The villain of this ‘movie’ symbolizes the awfulness of its own premise: a computer program called Al-G Rhythm (played by Don Cheadle) that has invented what it believes is the ultimate mass entertainment formula. With access to Warner Bros.’ entire back catalogue, its great plan is simply to insert LeBron James into everything: Harry Potter will be his, and Game of Thrones also, and Mad Max too, and The Wizard of Oz, and The Animaniacs, and The Matrix, etcetera etcetera.

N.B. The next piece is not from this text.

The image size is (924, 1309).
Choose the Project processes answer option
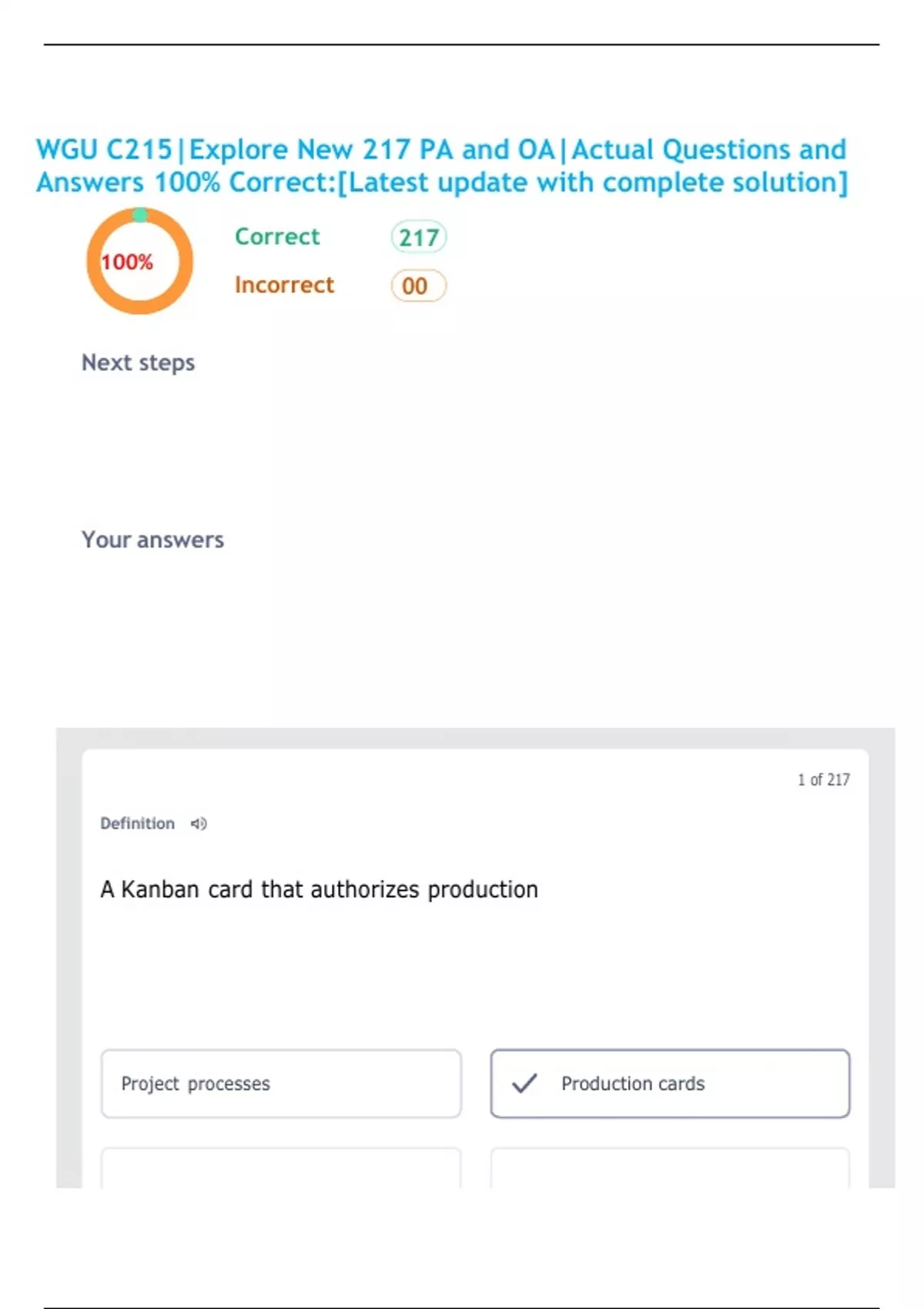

James KBs his proposal (in the movie, not in real-life) on the grounds that this dude is a consummate professional who just wants to focus on his bball. The role is beyond flattering: James plays an advertisement for his own legend, just as Michael Jordan did in the 1996 original, a production so gratuitously commercial it turned dialogue into a marketplace and language into a sales pitch. At one point Jordan was told to “slip on your Hanes, lace up your Nikes, take your Wheaties and your Gatorade, and we’ll grab a Big Mac on the way to the ballpark.”
Taking revenge against James, Al-G Rhythm sucks the superstar and his son Dom (Cedric Joe) into the Server-Verse and decides that the fate of the world will be determined in a showdown on a virtual basketball court. While pointing out that the computer’s idea is awful, Lee pursues the exact same concept, ping-ponging the basketballer and Bugs Bunny around a cultural landscape peppered with “easter eggs.” That term is now used to describe what might once have been considered a reduced form of homage, usually involving visual references with no beginning or end point.

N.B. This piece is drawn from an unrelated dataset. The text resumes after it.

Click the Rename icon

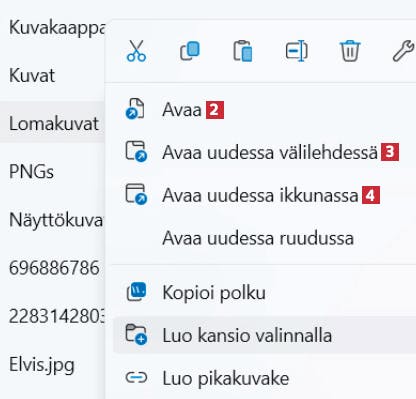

When James meets Bugs the rabbit is suffering like Marion Cotillard in Inception—alone and forlorn, stranded inside a simulation, remembering times of greener pastures and juicier carrots. The pair whoosh through various planet-shaped worlds to recruit players for their team, nabbing Daffy Duck in a Superman costume from Metropolis, Wile E. Coyote (holding a sign saying WITNESS ME) from Mad Max‘s Wasteland and Yosemite Sam from Rick’s Cafe in Casablanca.
The presence of these worlds, governed by their own iconic characters and aesthetic, makes it clear(er) that Space Jam: A New Legacy isn’t really a story, or even a movie. It’s a video game you can’t play and a theme park you can’t explore. The Server-Verse setting, honest though it is, only means something in relation to what it leads to or away from: a half-space that’s neither the real nor the fantasy—like the footpath in DisneyWorld.

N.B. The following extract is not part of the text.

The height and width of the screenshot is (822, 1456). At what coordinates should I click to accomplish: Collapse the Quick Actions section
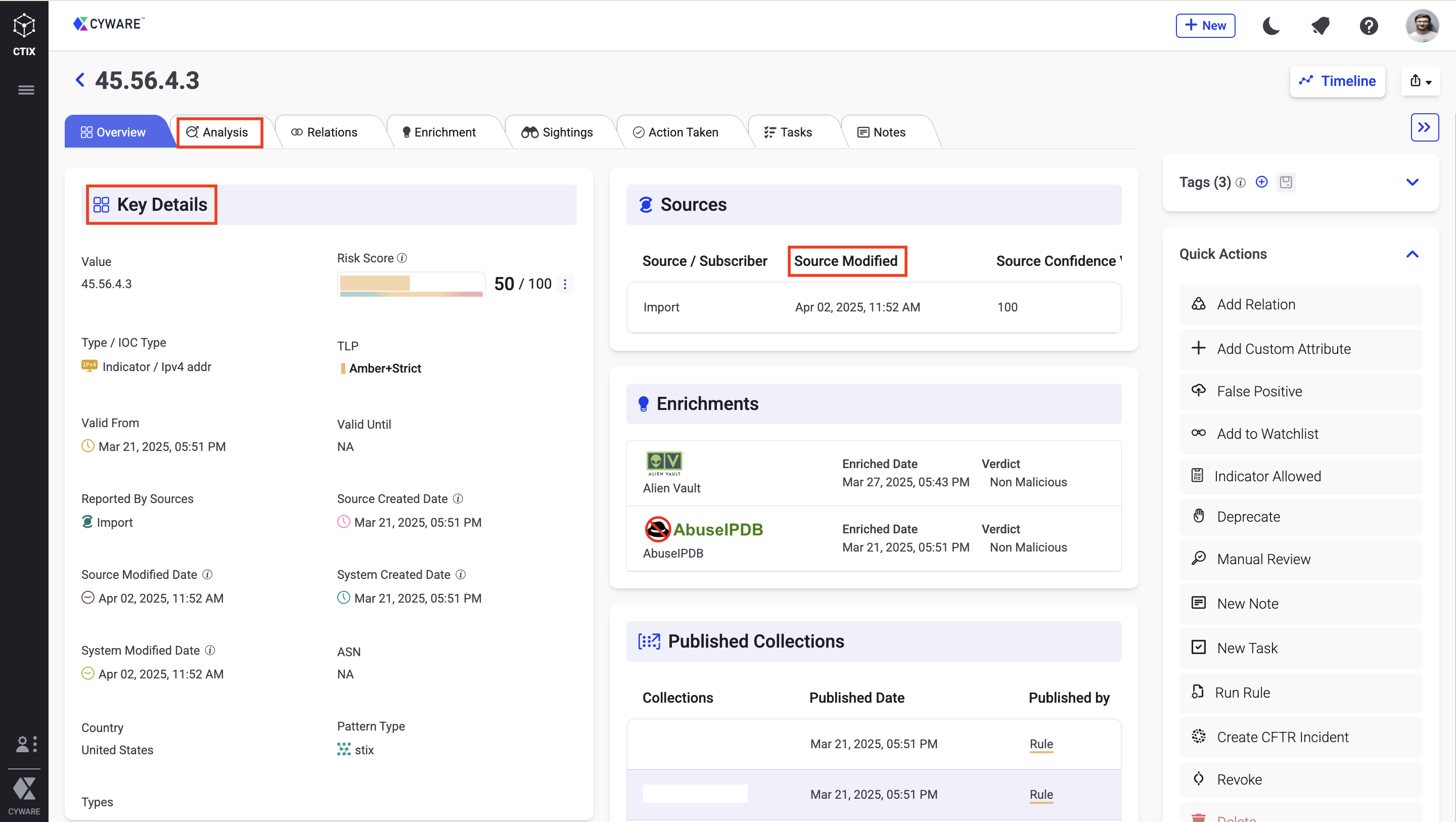(x=1412, y=254)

As the audience we are forever stuck there, gaping over the fence at bright lights and dizzying rides on the other side of the threshold. That’s the biggest problem with A New Legacy: we weren’t invited to a party that—in the age of flashy video games, AR and VR, of holograms and supersized 3D and wearable computers, of Siri and Alexa—we want to experience ourselves.
The computer in charge of A New Legacy attempts to program human emotions, in a thread about James and his family not quite as cringe-inducing as the original’s R Kelly-infused, facepalm-inducing father/son sentiment. Responding to James pressuring his sons to follow in his footsteps as a basketballer, his wife (Sonequa Martin-Green) tells him “he doesn’t need a coach, he needs his dad”—the kind of writing you get when algorithms imitate real people. Hey Siri: emotions, what mean?
To get to the final message about What Really Matters we are required to sit through the sensational whoop-de-do of the big game, which seems to go on for an eternity. The event is watched from the sidelines by many famous characters: once mighty figures such as King Kong and the Iron Giant, who are now blurs in a crowd, sidelined like chumps, monstered by the algorithm.
I pitied poor old Bugs the most. The carrot-chewing trickster and his pals are show biz folk, so they’re grateful for the singlets—better to be on the court than cheering from the sidelines, like Pennywise and the White Warriors and the droogs from A Clockwork Orange. But in this hyper-stimulated environment they are obviously relics from a distant and simpler time, no longer culturally relevant, beached on the shores of a world that has passed them by, now just code in somebody else’s software.